* PROBLEM STATEMENT
Copy the listing from its first line through the line with "(x=650, y=65)", swapping "Locate" for "Find" and keeping everything else unchanged. Omit the pictures.

(Dataset listing)
====================
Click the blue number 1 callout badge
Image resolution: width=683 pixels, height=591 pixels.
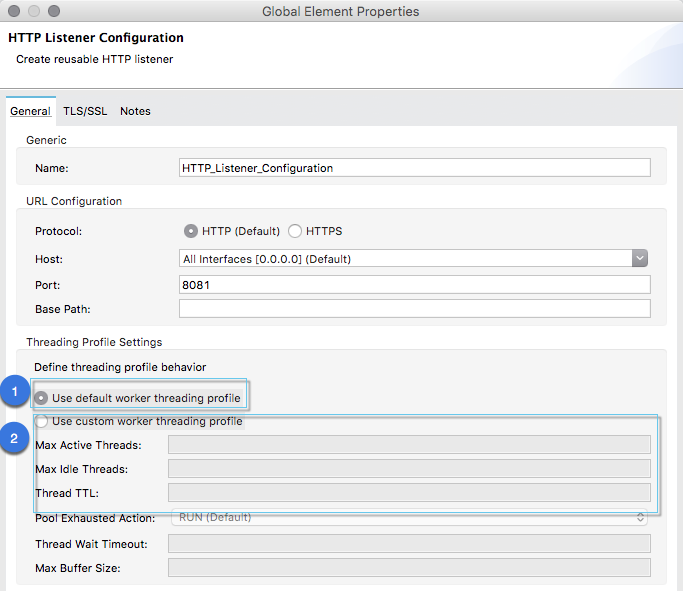coord(15,392)
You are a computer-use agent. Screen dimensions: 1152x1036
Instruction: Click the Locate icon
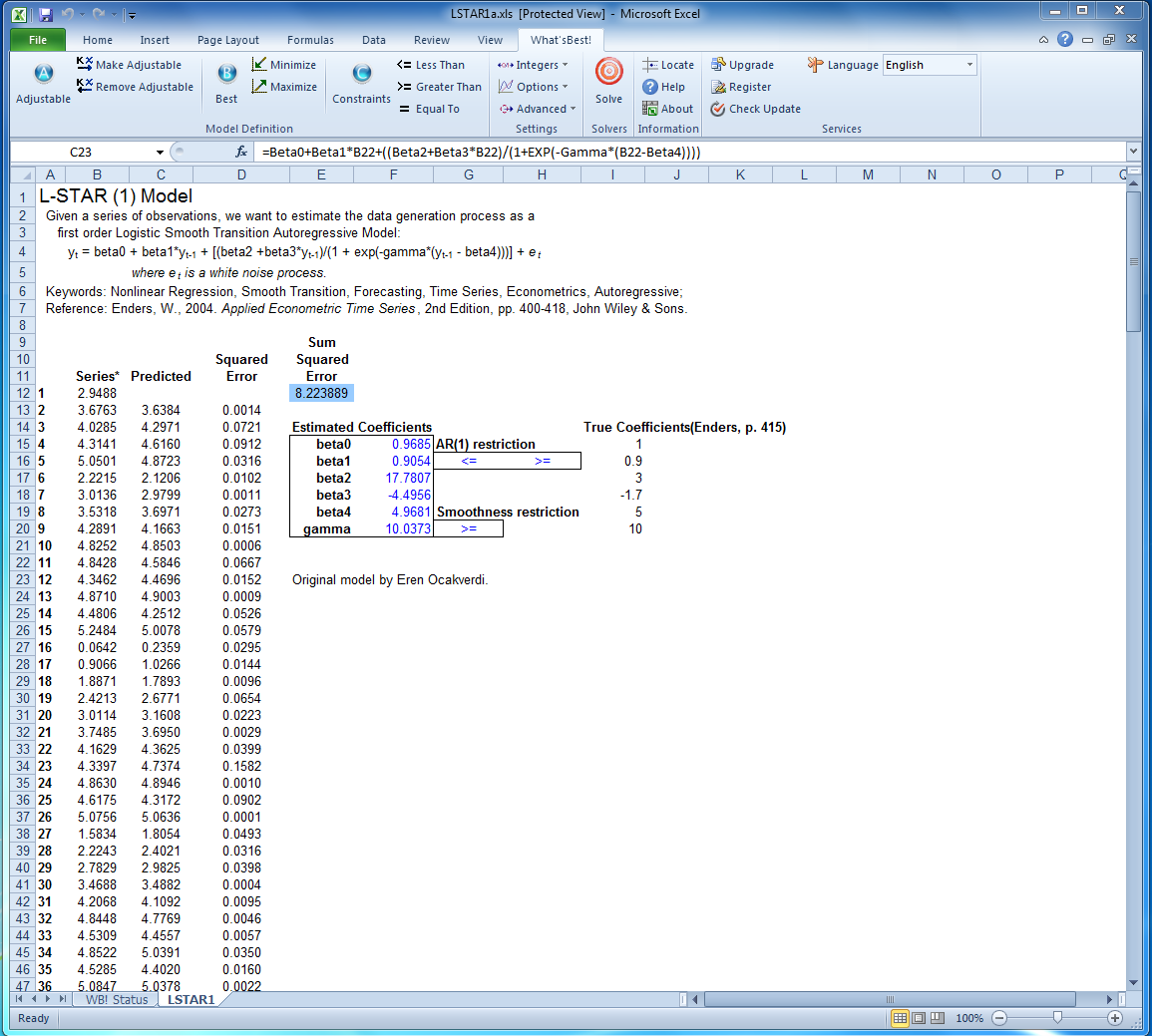(x=650, y=65)
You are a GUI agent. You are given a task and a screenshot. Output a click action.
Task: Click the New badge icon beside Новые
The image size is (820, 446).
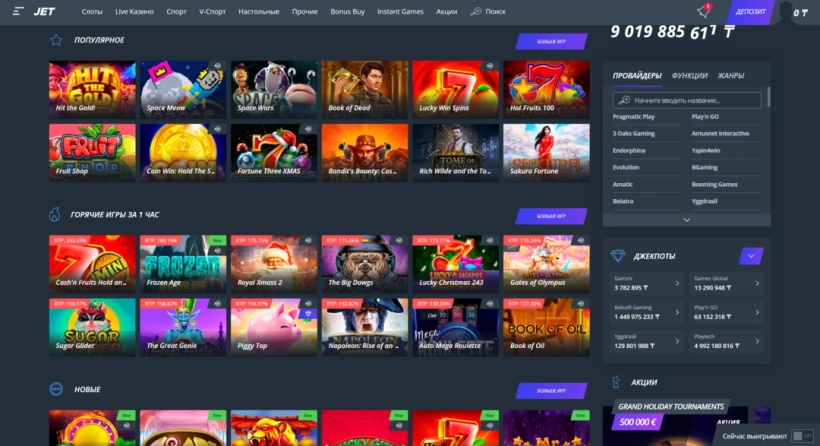coord(56,389)
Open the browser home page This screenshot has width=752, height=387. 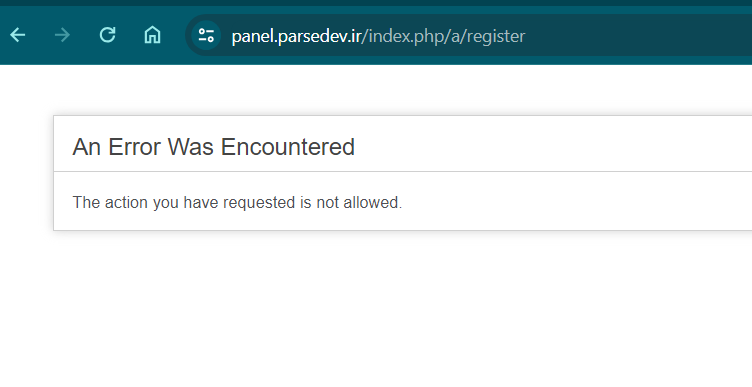[x=153, y=35]
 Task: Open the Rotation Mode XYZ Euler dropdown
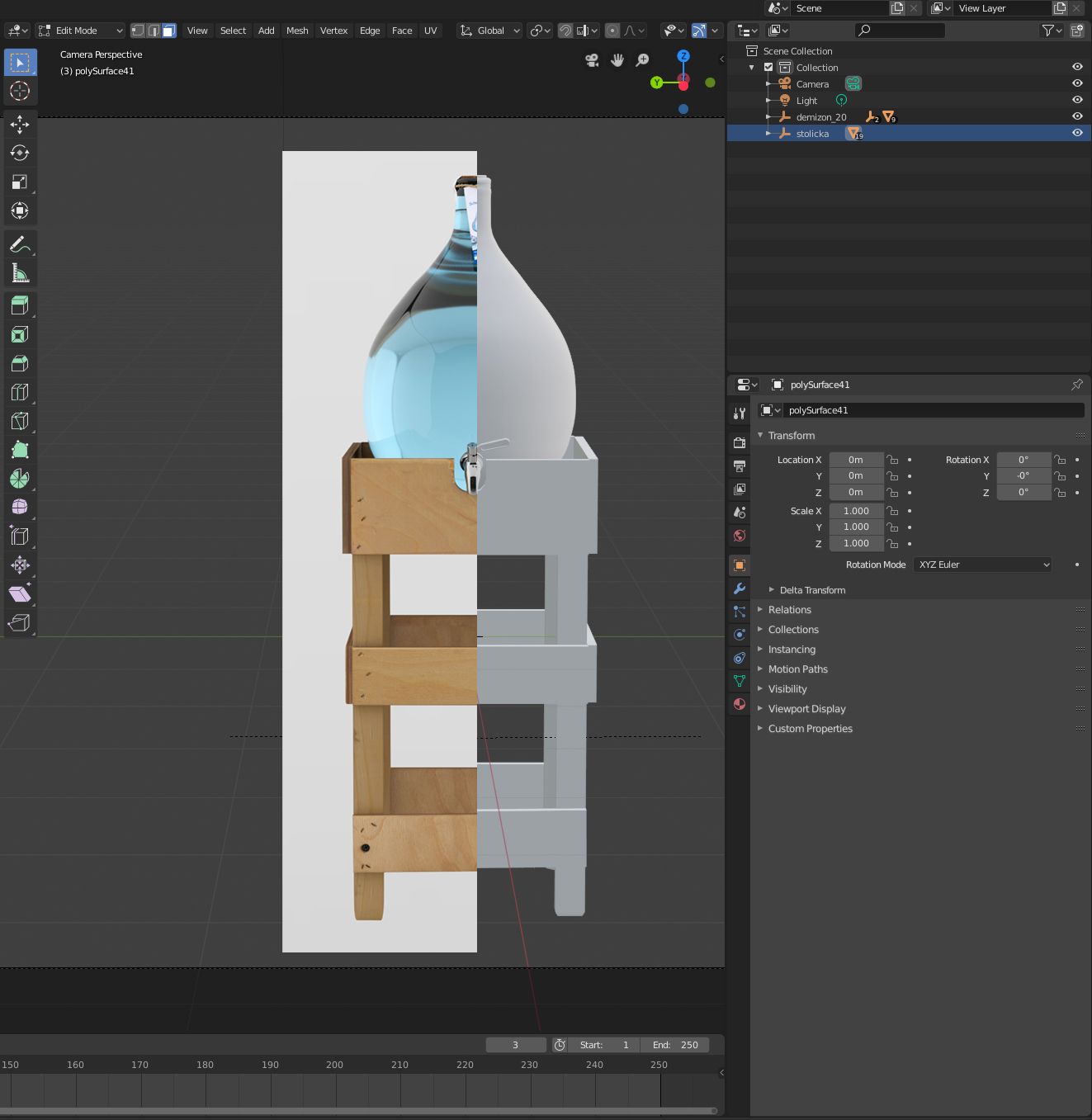pyautogui.click(x=981, y=564)
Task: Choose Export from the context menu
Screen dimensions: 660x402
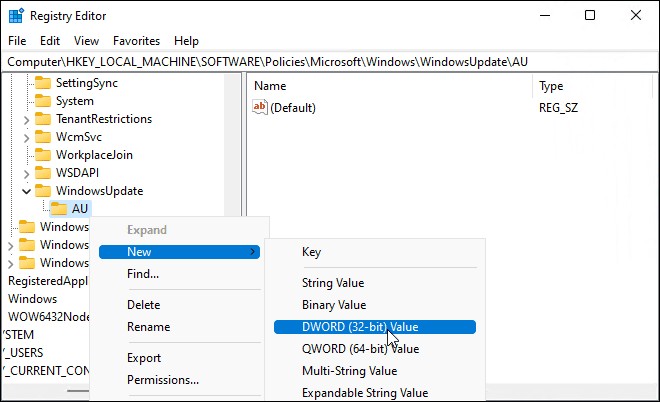Action: tap(144, 358)
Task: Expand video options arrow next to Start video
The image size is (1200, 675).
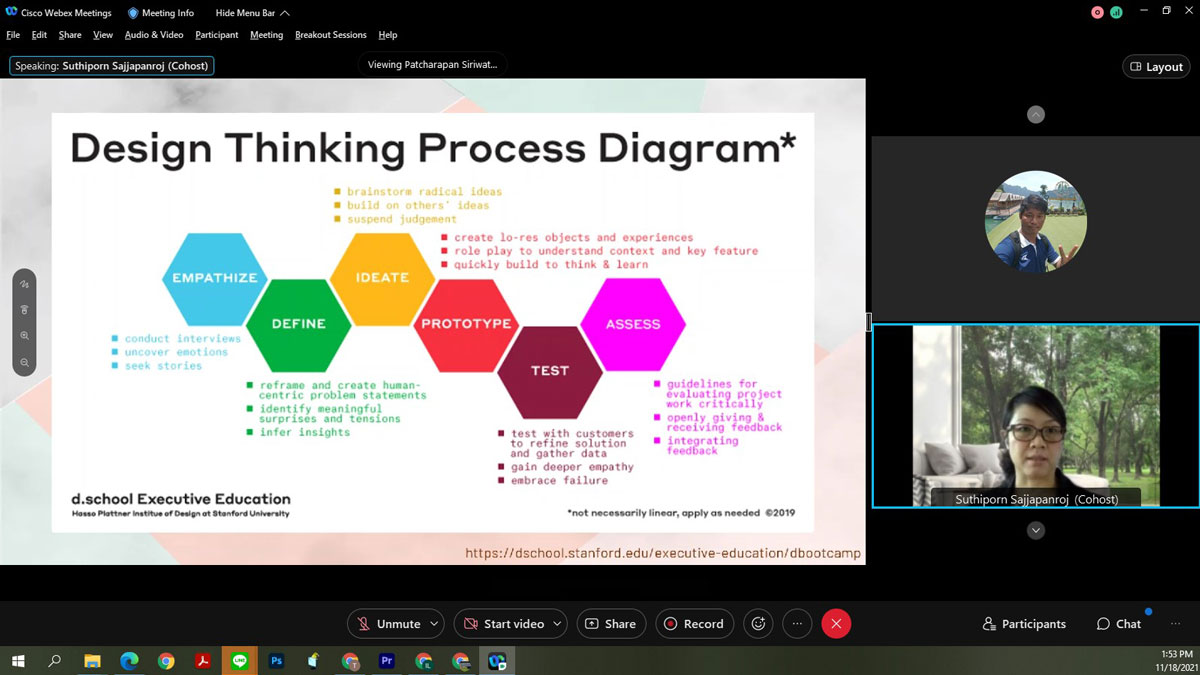Action: pos(557,624)
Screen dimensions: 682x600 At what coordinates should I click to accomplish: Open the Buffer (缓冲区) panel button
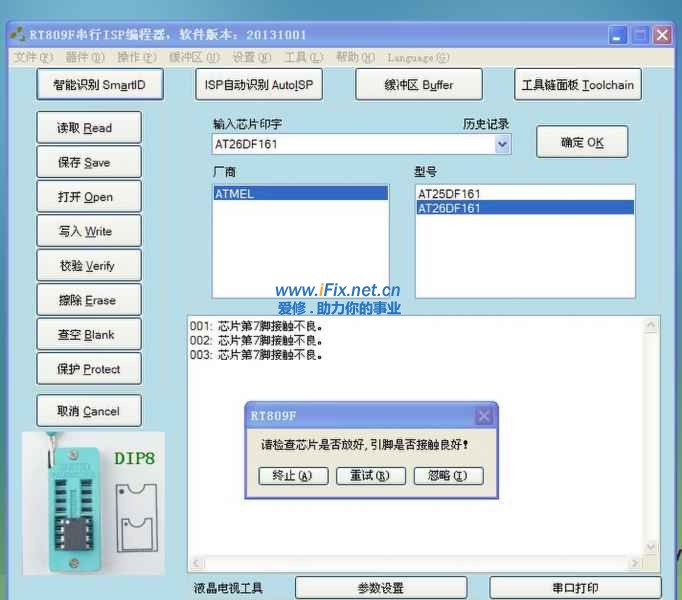click(418, 85)
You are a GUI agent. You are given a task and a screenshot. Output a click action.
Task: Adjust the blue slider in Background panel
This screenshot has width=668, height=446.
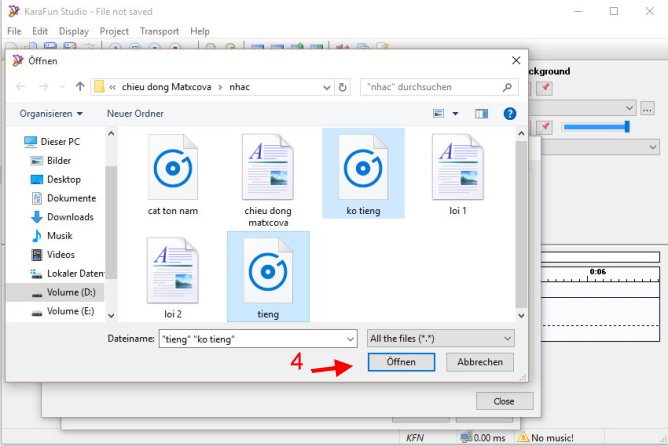[626, 127]
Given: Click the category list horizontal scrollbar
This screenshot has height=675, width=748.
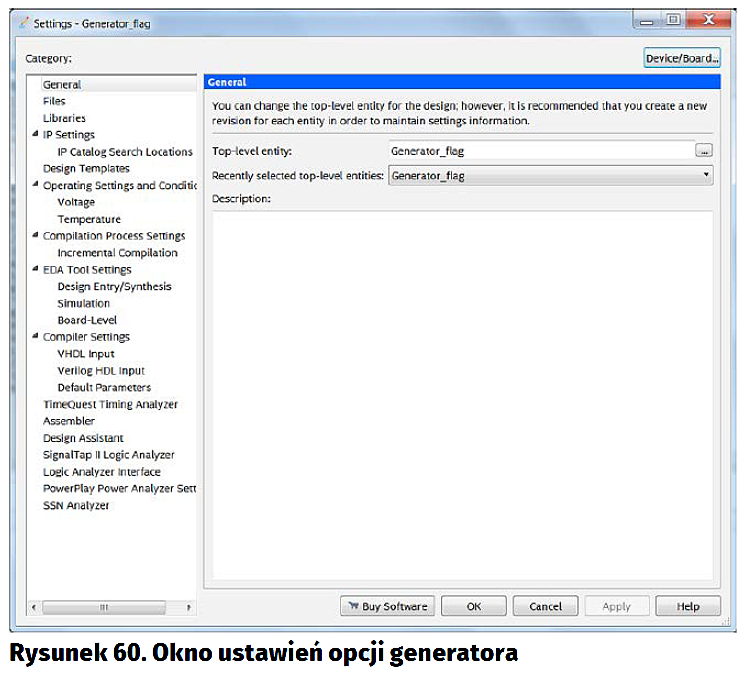Looking at the screenshot, I should pyautogui.click(x=103, y=607).
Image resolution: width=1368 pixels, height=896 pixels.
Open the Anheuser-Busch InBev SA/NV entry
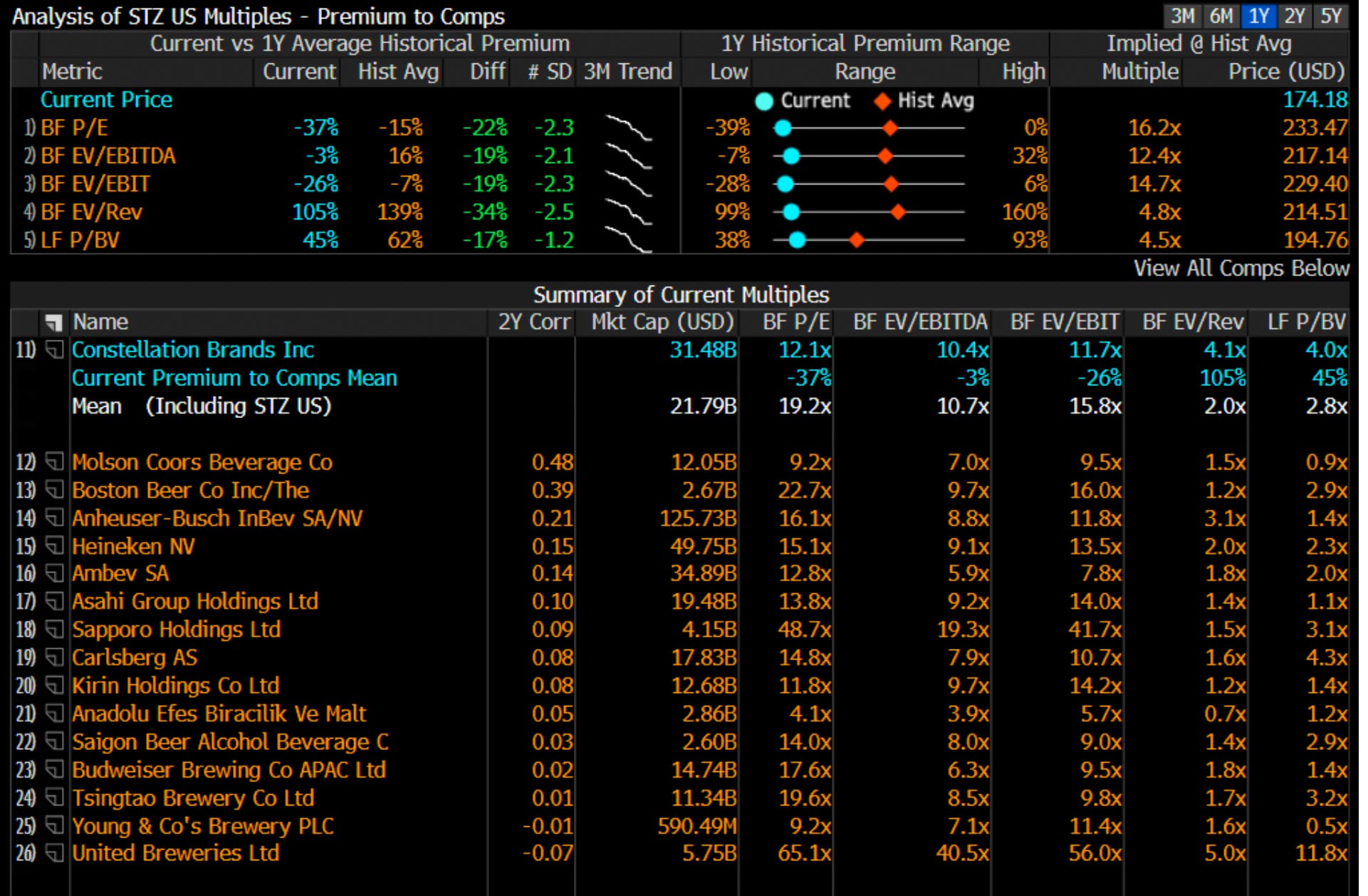click(x=216, y=518)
====================
* RESPONSE TO THE TASK
Click the blue number 1 callout badge
Image resolution: width=683 pixels, height=591 pixels.
coord(15,392)
You are a computer-use agent. Screen dimensions: 1152x1036
Instruction: Click the Find icon
(x=650, y=65)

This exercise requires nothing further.